» DIRECTIONS: Among the entries below, find the line with "This screenshot has height=529, width=757.", then quote it and each following line up to and including the line with "Like sartikairpan's review", and nothing else.

(RECORDS TO USE)

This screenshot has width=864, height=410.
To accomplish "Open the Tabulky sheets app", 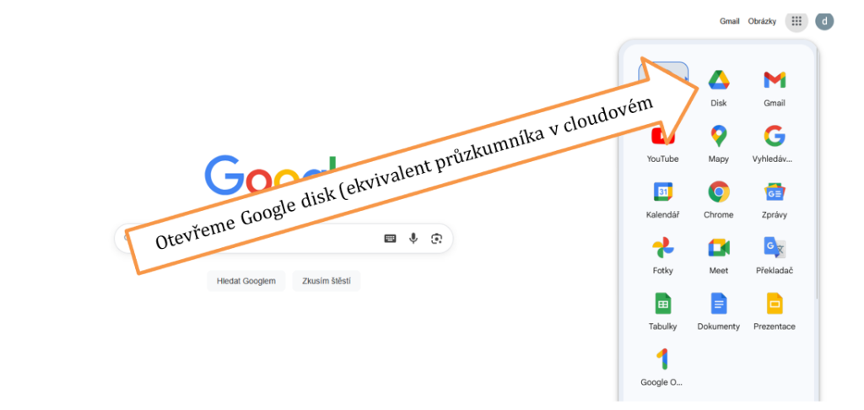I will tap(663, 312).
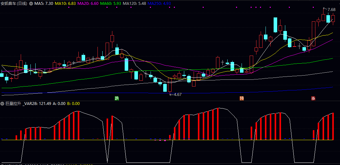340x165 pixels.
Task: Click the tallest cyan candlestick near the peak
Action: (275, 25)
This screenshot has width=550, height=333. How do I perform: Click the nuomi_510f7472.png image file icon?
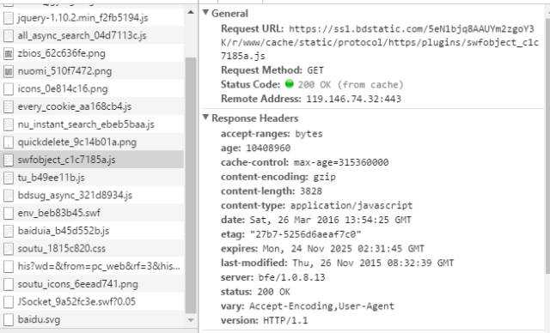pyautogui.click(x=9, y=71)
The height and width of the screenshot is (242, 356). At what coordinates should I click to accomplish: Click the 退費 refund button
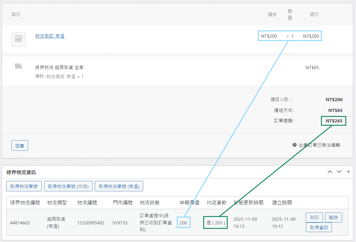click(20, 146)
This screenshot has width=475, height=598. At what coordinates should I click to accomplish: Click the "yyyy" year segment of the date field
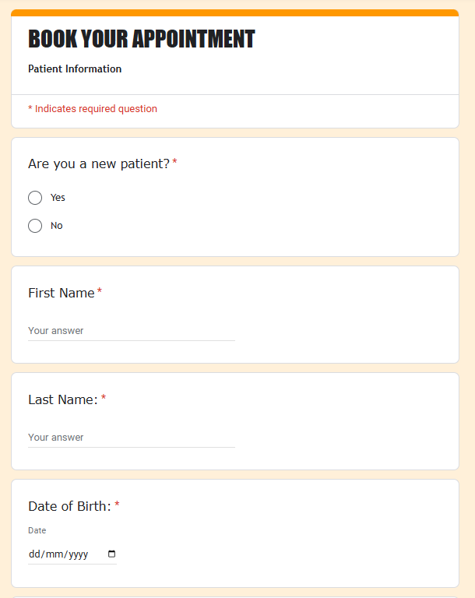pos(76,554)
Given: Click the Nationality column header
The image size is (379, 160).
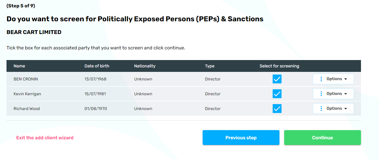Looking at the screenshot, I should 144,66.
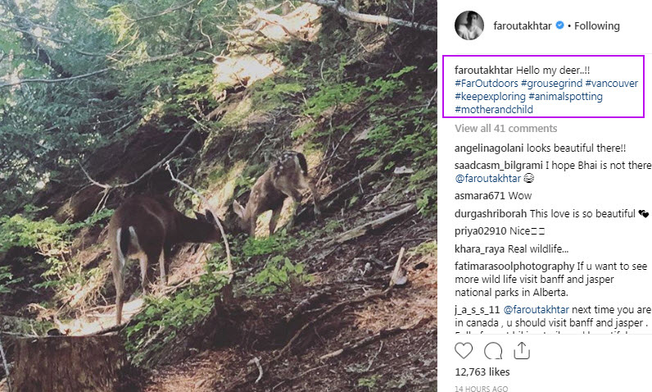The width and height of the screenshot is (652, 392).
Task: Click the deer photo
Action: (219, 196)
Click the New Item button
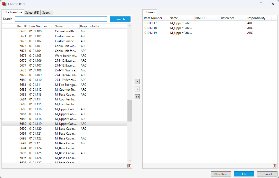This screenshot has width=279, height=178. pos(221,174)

(End RECORDS TO USE)
(RECORDS TO USE)

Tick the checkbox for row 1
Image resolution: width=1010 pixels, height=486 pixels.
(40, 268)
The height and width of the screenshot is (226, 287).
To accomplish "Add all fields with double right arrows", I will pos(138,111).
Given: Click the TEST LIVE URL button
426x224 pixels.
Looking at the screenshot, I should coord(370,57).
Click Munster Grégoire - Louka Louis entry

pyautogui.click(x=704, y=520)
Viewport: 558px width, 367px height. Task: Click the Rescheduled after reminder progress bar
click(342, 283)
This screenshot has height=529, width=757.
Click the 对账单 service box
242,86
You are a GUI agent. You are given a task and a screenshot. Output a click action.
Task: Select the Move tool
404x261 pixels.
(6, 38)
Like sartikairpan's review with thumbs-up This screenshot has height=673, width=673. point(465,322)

(End RECORDS TO USE)

» EXPECTED ANSWER:
This screenshot has height=529, width=757.
Click the 对账单 service box
242,86
You are a GUI agent. You are given a task and a screenshot. Output a click action.
Task: Select the Move tool
404x261 pixels.
(6, 38)
Like sartikairpan's review with thumbs-up This screenshot has height=673, width=673. point(465,322)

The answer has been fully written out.